**Text excerpt:**
---+---

Everything in Italy can only be viewed through rose-tinted designer sunglasses. Listening to the cacophony of collective rolling r’s (or, erre) and warm greetings provides the equivalent of a fine, aged auditory merlot.
Rolling through the Italian countryside to Canale Morales, I watched plush green fields accented by trees stretch ahead. We arrived at Terme di Stagliano (the thermal springs and hotel of Canale Morales) one hour later and after checking into my small room, I began to explore the grounds.
The springs were set deep into the countryside, so far in fact that there was nowhere else to go. I explored the beautiful grounds punctuated by endless evergreen shrubbery, trees, bamboo, bushes and of course, the occasional fountain.
Curious, I sampled the chlorinated pools and warm springs alike.
I’m not sure if it was the spring water, the bright sunshine or the whisper of Italian accents in the background, but all my tension and worry quickly melted away.
After relocating a glittering blue pool set against steep green hills, I settled into the sunshine once again. Meditating with deep inhalations, the calm settled deeper until the sharp shriek of an exasperated and guttural moan robbed the silence.
To my delight, a competitive chorus of mooooooos resounded over the hills. This certainly was the Italian countryside.
If I am going to share this beautiful setting, why not with black, brown and white cows from a neighboring farm?
Given the language barrier (their English was better than my Italian) I had a hard time being sure I had uncovered all of the spa features. Thus, the sauna eluded me until the next morning.
Before entering the grotto, or sweating cave, you must have your blood pressure checked by a medical professional and receive a prescribed length of time. My heart health proved strong with a pressure of only 100, but as this could make me prone to fainting (‘tis true), 10 minutes was my allowed maximum.
The cave is set only 25 feet underground, but once inside, you feel as if you’re tickling the bowels of the earth. The temperature was hot but manageable, with heat similar to a bikram yoga class accompanied by heavy, wet air rising off steaming hot springs.
Dim lights offered a guide to a small bridge over bubbling springs, with the main entrance offering a 20 foot trough of hot water and a ledge to sit upon.
The closer I get to the earth, be it dirt or tree, the happier I become.
While I didn’t fully learn this hard-wired facet of my psyche until later in life, this fact has remained constant since.
Something as natural as a cave with hot springs and clay mud elicits the same response as a child entering a rainbow-colored inflatable bouncy castle.
My ten minutes passed gleefully, and I wanted to stay longer. But an Italian buffet breakfast awaited me, as did my sixteen fellow colleagues (of which I am the only American resident).
Time for a piping hot macchiato, melon shaved paper-thin and thinly sliced prosciutto.
On to the next thermal spring of Lazio. Arrividerla!

---+---

**Raw data:**
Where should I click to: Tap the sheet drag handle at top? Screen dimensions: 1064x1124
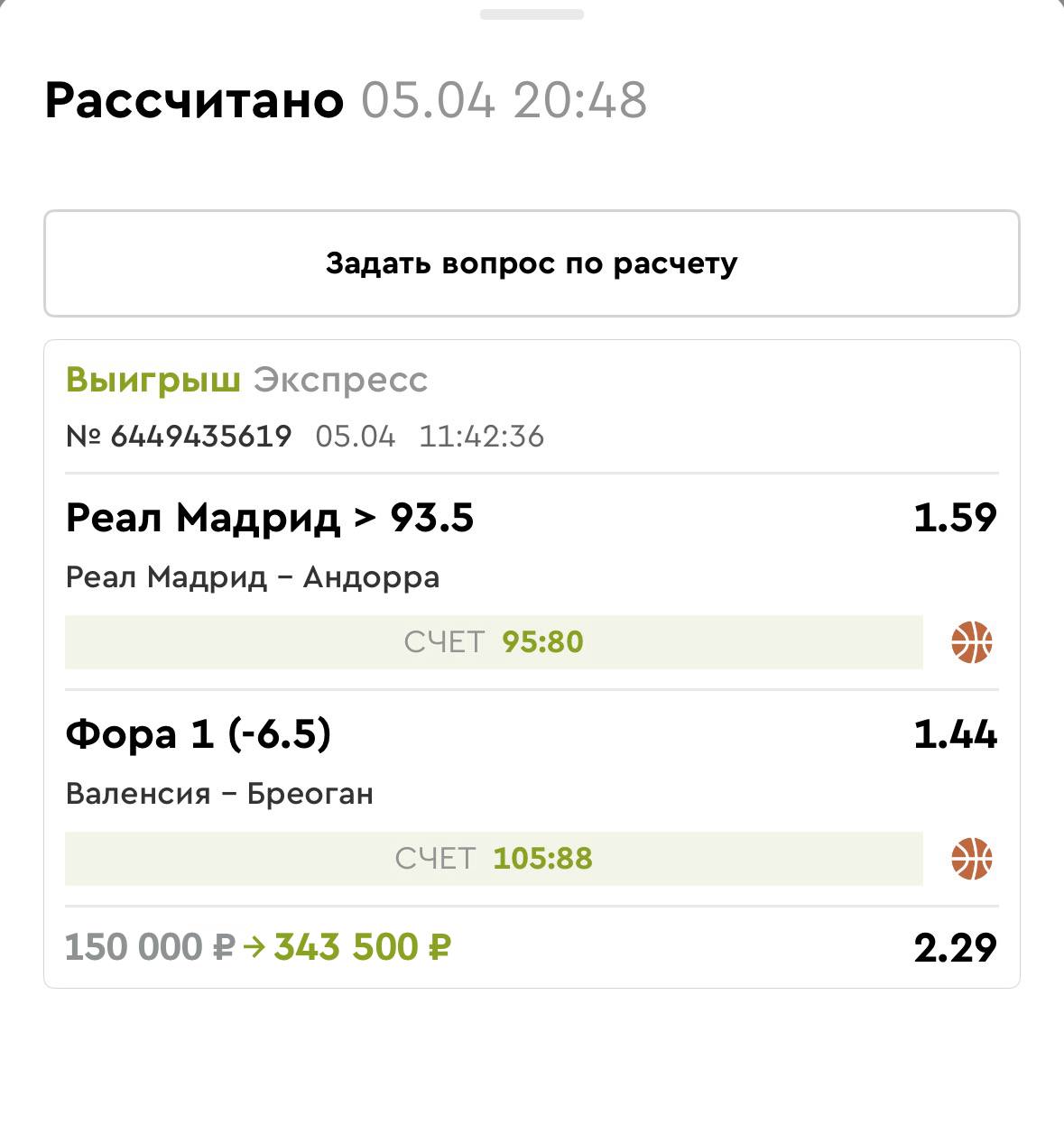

---+---

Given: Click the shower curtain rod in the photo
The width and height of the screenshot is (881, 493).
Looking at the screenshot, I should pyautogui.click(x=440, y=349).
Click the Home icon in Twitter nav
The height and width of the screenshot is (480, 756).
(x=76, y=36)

---+---

**What to produce:** Set down, word for word, the part of the Italian thermal springs piece above that runs from "Rolling through the" up to and including "quickly melted away.".

**Result:**
Rolling through the Italian countryside to Canale Morales, I watched plush green fields accented by trees stretch ahead. We arrived at Terme di Stagliano (the thermal springs and hotel of Canale Morales) one hour later and after checking into my small room, I began to explore the grounds.
The springs were set deep into the countryside, so far in fact that there was nowhere else to go. I explored the beautiful grounds punctuated by endless evergreen shrubbery, trees, bamboo, bushes and of course, the occasional fountain.
Curious, I sampled the chlorinated pools and warm springs alike.
I’m not sure if it was the spring water, the bright sunshine or the whisper of Italian accents in the background, but all my tension and worry quickly melted away.